Más de un centenar de euros ha sido finalmente la cuantía recabada antes del cierre vacacional del centro, con que ‘Save the children’ lo destinará según necesidades. “Nosotros les hablamos de Ucrania, pero a lo mejor estamos focalizando y se nos pierden otras necesidades”, reconoce Valero quien, a modo de ejemplo, cita Afganistán como otro conflicto ya en el olvido.

“Lo que sí queremos es que vaya a los niños, a una parte de la sociedad damnificada, pero que además, sin comerlo ni beberlo se ha encontrado esto” y que pueda canalizarse, por ejemplo, en juguetes. “Los adultos tenemos la obligación de garantizarles su infancia para que sean los más felices posible”, en analogía a la película ‘La vida es bella’.

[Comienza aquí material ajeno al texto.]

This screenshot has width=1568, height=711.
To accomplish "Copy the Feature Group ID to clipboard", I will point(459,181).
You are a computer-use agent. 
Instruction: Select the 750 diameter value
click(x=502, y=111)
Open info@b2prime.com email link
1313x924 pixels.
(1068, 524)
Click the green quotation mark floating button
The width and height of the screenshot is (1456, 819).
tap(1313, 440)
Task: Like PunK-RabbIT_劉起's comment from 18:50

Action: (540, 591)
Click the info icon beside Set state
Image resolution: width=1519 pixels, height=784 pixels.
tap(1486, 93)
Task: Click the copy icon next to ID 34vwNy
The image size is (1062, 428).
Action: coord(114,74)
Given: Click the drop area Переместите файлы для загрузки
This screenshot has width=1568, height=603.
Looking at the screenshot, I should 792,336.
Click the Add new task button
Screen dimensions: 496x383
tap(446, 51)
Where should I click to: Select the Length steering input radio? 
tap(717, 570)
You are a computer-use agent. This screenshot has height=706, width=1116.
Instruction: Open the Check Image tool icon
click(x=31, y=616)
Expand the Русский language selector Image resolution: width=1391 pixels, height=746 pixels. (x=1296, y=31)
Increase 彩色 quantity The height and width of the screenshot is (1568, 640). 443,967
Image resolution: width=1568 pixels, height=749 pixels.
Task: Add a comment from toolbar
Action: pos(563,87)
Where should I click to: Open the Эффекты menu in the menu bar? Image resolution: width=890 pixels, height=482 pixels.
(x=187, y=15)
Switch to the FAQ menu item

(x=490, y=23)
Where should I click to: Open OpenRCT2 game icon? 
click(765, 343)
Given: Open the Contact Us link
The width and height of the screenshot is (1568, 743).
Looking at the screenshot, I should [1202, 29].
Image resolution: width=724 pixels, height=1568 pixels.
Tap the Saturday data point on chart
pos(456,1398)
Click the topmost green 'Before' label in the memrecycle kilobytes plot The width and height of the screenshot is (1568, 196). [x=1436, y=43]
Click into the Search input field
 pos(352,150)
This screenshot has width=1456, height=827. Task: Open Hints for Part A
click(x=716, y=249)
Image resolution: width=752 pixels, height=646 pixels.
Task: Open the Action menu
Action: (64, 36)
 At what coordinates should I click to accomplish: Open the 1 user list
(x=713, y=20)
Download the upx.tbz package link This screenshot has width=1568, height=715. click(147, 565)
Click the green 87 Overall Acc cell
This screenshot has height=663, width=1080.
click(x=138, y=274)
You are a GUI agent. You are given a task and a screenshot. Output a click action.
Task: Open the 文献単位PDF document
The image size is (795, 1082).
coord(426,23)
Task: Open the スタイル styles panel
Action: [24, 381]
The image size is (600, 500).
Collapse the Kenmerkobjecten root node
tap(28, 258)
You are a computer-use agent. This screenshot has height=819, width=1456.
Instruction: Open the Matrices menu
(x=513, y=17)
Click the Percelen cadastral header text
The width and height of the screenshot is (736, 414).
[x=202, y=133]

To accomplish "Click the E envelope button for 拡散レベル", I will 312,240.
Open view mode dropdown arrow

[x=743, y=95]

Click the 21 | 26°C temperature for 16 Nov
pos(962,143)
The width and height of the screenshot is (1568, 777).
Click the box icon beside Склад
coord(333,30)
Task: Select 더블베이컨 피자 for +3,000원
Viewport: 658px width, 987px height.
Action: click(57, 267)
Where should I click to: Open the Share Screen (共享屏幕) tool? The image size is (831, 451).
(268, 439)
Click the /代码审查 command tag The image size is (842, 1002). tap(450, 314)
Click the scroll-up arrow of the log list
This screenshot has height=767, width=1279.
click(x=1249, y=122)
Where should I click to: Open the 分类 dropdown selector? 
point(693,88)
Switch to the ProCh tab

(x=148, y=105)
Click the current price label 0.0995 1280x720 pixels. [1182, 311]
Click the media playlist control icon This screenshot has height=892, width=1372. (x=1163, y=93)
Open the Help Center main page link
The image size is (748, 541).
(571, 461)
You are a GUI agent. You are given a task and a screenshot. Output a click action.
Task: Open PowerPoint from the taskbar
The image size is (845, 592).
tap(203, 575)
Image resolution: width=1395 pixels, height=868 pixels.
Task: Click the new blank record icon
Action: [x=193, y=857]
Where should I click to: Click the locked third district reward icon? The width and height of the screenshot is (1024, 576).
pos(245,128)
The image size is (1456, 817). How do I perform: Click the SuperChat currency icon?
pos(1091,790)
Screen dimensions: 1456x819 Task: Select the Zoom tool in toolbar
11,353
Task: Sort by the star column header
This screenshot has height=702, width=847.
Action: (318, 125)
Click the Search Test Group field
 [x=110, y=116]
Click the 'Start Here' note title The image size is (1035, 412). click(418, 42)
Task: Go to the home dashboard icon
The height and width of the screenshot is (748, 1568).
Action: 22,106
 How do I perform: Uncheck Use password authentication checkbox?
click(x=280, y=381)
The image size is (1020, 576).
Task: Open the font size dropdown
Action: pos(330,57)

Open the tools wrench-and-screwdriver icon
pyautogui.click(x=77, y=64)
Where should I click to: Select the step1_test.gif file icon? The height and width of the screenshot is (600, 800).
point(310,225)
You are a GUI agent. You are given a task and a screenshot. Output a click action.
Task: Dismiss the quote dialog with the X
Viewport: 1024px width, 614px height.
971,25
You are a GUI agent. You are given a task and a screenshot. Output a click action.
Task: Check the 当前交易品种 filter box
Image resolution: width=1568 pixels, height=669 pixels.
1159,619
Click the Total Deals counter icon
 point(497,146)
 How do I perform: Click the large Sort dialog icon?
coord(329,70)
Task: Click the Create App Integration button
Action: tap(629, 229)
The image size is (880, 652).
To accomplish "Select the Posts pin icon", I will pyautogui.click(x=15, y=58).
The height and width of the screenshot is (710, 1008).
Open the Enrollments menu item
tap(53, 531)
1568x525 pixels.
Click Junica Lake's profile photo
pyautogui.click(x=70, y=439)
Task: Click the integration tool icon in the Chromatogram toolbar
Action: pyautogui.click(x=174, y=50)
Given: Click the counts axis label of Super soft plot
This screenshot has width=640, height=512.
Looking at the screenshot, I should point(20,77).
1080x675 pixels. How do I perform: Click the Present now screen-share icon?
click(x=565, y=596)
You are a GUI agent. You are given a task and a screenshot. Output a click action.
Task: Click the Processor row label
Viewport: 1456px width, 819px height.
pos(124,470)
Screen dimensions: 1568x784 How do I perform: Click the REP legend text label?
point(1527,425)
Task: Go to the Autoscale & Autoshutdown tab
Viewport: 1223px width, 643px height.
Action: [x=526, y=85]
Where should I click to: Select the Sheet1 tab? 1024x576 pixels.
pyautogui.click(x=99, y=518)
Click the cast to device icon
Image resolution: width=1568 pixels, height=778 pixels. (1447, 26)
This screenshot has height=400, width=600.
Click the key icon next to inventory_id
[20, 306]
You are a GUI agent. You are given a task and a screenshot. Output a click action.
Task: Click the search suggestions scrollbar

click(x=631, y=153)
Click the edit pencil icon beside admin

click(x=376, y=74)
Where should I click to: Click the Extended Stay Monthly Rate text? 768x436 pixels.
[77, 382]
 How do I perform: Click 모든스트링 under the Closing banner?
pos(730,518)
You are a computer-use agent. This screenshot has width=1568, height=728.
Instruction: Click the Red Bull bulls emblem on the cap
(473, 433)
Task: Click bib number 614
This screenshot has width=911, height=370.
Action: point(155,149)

Una acción y unas motivaciones y una participación en la que “cada euro entregado multiplica su valor económico en este contexto de dificultad y crisis”, que valora por tanto enormemente el Ayuntamiento de Argamasilla de Calatrava a través de su concejala de Educación.

“Es del todo loable lo que de cara a estas fechas de Navidad mueven quienes, más allá de su responsabilidad de enseñar a nuestro alumnado las materias respectivas, promueven en solidaridad y ayuda al prójimo que no las puede disfrutar en plenitud y, ante eso, no tenemos otra que darle nuestros aplauso y reconocimiento”, apostilla Ana Belén Sáez.